• [RECORD EXCERPTS]:

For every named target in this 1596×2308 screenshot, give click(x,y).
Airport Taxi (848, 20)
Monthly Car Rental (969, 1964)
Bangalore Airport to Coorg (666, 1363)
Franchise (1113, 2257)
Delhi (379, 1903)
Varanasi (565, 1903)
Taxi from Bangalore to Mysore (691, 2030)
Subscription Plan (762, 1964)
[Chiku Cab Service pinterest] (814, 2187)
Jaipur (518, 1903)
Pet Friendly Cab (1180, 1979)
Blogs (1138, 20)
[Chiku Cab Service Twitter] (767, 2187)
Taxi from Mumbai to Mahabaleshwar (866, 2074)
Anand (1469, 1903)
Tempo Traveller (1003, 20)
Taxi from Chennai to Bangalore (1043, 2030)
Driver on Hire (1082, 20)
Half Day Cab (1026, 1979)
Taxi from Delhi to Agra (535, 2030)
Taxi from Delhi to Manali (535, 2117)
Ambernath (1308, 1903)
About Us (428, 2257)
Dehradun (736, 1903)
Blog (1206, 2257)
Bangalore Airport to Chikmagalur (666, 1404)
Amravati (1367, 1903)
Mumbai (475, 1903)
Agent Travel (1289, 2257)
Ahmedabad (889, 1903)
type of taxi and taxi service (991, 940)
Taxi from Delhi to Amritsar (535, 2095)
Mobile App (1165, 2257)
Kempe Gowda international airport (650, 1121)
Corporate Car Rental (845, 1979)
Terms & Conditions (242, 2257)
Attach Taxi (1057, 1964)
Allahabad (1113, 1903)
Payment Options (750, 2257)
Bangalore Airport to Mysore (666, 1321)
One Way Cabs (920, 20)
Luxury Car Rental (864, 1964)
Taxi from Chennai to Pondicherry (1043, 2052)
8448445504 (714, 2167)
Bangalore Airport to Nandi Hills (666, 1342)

• [WHAT THE TASK REQUIRES]: Every entry should be printed again exactly as written.

• [SOLUTION BELOW]:
For every named target in this 1596×2308 screenshot, give click(x,y).
Airport Taxi (848, 20)
Monthly Car Rental (969, 1964)
Bangalore Airport to Coorg (666, 1363)
Franchise (1113, 2257)
Delhi (379, 1903)
Varanasi (565, 1903)
Taxi from Bangalore to Mysore (691, 2030)
Subscription Plan (762, 1964)
[Chiku Cab Service pinterest] (814, 2187)
Jaipur (518, 1903)
Pet Friendly Cab (1180, 1979)
Blogs (1138, 20)
[Chiku Cab Service Twitter] (767, 2187)
Taxi from Mumbai to Mahabaleshwar (866, 2074)
Anand (1469, 1903)
Tempo Traveller (1003, 20)
Taxi from Chennai to Bangalore (1043, 2030)
Driver on Hire (1082, 20)
Half Day Cab (1026, 1979)
Taxi from Delhi to Agra (535, 2030)
Taxi from Delhi to Manali (535, 2117)
Ambernath (1308, 1903)
About Us (428, 2257)
Dehradun (736, 1903)
Blog (1206, 2257)
Bangalore Airport to Chikmagalur (666, 1404)
Amravati (1367, 1903)
Mumbai (475, 1903)
Agent Travel (1289, 2257)
Ahmedabad (889, 1903)
type of taxi and taxi service (991, 940)
Taxi from Delhi to Amritsar (535, 2095)
Mobile App (1165, 2257)
Kempe Gowda international airport (650, 1121)
Corporate Car Rental (845, 1979)
Terms & Conditions (242, 2257)
Attach Taxi (1057, 1964)
Allahabad (1113, 1903)
Payment Options (750, 2257)
Bangalore Airport to Mysore (666, 1321)
One Way Cabs (920, 20)
Luxury Car Rental (864, 1964)
Taxi from Chennai to Pondicherry (1043, 2052)
8448445504 (714, 2167)
Bangalore Airport to Nandi Hills (666, 1342)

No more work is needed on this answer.